- DIRECTIONS -
The answer must consist of every line in the records below that contains the string "dialog".

- SOURCE INFORMATION -
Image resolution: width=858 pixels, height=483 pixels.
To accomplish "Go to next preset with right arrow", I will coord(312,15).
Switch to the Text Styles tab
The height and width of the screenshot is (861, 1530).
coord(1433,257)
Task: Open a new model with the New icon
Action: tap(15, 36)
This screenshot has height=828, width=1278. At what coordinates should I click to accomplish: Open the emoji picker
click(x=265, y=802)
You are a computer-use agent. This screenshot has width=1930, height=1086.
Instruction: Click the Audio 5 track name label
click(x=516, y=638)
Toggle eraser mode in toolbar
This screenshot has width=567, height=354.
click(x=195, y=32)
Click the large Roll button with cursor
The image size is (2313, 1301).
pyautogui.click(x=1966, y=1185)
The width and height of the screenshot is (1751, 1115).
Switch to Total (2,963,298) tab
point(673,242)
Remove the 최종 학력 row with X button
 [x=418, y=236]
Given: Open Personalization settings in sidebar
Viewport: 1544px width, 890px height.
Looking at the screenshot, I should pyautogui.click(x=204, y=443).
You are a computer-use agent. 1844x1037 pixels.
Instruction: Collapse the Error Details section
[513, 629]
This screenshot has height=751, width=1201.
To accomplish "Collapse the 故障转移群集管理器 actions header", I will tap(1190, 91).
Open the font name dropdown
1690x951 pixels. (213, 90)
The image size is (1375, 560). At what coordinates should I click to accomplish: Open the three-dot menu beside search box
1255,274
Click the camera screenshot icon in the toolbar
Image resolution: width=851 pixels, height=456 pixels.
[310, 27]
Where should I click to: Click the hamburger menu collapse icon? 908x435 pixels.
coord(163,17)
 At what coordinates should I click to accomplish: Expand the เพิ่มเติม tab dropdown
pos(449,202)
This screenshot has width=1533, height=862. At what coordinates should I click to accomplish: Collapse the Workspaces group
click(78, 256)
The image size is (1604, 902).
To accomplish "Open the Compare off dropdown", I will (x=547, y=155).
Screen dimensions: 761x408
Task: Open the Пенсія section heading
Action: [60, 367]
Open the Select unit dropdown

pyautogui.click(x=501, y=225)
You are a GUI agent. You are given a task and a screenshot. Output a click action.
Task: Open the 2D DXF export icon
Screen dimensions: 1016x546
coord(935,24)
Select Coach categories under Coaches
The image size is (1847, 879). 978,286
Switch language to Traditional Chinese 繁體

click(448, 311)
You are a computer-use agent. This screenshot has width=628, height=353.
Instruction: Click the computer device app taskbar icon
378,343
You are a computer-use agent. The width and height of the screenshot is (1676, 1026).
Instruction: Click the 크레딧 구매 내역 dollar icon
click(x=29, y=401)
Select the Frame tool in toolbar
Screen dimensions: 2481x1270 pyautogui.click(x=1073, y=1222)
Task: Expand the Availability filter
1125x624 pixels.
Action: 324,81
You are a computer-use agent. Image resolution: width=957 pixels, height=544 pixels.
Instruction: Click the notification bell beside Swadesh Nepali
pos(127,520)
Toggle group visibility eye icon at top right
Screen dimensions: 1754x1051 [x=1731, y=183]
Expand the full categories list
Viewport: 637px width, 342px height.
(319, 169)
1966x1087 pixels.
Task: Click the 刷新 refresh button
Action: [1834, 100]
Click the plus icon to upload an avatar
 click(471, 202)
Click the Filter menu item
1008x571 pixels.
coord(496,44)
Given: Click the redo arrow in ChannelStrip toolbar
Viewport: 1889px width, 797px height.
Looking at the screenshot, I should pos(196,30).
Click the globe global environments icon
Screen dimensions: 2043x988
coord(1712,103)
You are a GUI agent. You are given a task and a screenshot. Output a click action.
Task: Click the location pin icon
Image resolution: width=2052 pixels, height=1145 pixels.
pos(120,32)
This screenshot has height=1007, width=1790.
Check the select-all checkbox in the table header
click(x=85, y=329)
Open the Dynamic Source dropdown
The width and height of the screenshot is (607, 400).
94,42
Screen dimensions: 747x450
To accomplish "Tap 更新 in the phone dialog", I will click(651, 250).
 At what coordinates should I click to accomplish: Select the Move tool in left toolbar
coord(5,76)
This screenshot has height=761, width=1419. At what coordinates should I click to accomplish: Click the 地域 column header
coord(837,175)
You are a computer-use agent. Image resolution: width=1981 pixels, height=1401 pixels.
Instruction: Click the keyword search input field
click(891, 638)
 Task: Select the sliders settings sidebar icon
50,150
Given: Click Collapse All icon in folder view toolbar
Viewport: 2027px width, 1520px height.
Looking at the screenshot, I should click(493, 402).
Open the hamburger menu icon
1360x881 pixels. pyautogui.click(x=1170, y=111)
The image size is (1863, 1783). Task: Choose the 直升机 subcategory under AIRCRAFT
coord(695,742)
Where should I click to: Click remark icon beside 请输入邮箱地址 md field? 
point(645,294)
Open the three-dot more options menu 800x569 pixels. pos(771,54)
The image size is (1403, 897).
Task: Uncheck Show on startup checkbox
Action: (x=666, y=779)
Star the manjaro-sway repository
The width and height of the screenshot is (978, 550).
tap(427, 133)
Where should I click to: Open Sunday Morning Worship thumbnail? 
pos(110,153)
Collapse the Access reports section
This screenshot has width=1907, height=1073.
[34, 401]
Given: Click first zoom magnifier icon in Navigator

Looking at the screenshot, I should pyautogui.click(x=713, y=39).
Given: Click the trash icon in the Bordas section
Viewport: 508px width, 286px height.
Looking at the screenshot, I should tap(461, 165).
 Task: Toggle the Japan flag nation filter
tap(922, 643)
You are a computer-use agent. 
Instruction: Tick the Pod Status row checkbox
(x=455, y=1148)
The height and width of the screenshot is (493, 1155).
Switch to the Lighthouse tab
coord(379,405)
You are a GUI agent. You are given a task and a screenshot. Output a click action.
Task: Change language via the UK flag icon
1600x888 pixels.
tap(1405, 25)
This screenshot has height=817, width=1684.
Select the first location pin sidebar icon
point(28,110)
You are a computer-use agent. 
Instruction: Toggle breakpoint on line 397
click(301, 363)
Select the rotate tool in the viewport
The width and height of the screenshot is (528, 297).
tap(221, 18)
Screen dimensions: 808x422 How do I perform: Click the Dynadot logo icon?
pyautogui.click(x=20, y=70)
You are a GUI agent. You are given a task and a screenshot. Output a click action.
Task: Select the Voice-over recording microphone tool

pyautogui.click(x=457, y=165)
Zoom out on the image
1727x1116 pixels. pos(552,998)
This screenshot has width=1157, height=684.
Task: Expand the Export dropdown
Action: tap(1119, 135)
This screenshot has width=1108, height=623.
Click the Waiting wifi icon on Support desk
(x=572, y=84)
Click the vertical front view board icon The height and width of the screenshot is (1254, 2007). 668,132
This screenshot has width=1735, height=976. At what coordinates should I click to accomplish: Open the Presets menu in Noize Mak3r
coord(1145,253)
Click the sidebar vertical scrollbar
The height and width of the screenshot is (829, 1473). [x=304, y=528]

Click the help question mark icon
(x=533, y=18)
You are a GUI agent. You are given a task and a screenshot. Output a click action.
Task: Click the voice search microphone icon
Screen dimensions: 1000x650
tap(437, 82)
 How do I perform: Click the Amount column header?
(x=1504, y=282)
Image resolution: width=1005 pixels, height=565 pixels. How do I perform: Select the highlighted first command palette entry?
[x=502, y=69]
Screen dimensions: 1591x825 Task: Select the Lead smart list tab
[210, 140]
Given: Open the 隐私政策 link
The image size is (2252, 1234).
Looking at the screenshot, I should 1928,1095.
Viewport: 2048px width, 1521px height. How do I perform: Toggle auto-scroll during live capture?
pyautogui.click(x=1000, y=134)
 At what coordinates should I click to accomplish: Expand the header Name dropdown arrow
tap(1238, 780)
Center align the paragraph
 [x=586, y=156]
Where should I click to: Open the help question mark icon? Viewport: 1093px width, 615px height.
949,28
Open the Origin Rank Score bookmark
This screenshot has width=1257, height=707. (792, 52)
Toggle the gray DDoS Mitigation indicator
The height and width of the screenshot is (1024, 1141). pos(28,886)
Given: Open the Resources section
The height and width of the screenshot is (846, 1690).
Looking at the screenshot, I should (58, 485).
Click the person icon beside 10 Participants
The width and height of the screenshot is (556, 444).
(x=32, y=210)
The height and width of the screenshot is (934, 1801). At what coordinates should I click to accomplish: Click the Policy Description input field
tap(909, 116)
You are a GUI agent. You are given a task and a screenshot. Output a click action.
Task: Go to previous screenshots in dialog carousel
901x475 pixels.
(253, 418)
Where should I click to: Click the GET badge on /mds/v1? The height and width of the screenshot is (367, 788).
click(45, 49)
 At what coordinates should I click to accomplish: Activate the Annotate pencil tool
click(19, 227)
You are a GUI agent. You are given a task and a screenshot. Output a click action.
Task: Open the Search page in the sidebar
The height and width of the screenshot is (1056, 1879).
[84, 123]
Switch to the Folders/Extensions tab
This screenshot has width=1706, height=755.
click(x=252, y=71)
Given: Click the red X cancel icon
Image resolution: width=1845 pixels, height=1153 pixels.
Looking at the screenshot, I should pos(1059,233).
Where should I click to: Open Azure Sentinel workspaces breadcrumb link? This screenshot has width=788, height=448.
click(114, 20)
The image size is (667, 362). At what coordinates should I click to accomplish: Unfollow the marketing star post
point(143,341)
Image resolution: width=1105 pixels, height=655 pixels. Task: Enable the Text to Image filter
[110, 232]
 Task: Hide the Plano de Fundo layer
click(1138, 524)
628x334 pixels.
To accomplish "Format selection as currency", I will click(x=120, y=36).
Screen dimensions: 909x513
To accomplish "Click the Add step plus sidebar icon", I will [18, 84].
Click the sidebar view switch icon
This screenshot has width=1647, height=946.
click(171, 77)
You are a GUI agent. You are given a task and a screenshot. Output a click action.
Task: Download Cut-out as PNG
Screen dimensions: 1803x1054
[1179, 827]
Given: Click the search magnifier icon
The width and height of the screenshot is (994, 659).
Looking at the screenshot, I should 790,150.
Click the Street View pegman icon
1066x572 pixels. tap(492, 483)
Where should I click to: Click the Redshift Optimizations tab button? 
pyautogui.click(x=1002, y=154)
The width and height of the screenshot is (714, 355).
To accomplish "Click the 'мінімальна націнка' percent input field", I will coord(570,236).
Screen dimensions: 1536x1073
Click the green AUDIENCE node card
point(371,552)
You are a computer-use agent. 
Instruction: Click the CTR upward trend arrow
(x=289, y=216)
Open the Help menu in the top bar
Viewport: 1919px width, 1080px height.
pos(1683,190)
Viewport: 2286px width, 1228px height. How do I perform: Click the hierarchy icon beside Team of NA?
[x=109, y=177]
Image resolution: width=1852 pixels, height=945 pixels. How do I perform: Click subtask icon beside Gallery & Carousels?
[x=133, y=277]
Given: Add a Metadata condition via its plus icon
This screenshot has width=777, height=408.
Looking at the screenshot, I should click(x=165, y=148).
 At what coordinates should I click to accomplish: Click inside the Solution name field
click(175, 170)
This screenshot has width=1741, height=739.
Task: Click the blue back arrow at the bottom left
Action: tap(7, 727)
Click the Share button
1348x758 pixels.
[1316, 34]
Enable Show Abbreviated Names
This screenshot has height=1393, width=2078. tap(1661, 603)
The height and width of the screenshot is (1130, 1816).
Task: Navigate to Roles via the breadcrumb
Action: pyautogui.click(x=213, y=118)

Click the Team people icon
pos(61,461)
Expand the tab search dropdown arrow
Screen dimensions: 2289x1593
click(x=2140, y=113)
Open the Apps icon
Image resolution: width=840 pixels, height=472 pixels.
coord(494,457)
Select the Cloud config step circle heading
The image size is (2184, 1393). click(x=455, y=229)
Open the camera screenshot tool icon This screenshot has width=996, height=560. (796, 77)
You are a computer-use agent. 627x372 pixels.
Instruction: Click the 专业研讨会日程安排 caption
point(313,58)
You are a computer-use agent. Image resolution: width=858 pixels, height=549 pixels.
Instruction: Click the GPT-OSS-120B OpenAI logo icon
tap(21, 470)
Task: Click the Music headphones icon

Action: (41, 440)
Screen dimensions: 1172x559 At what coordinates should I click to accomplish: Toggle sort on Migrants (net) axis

- OUTPUT -
To accomplish "Tap 更新 in the phone dialog", I will click(651, 250).
Task: Go to previous screenshots in dialog carousel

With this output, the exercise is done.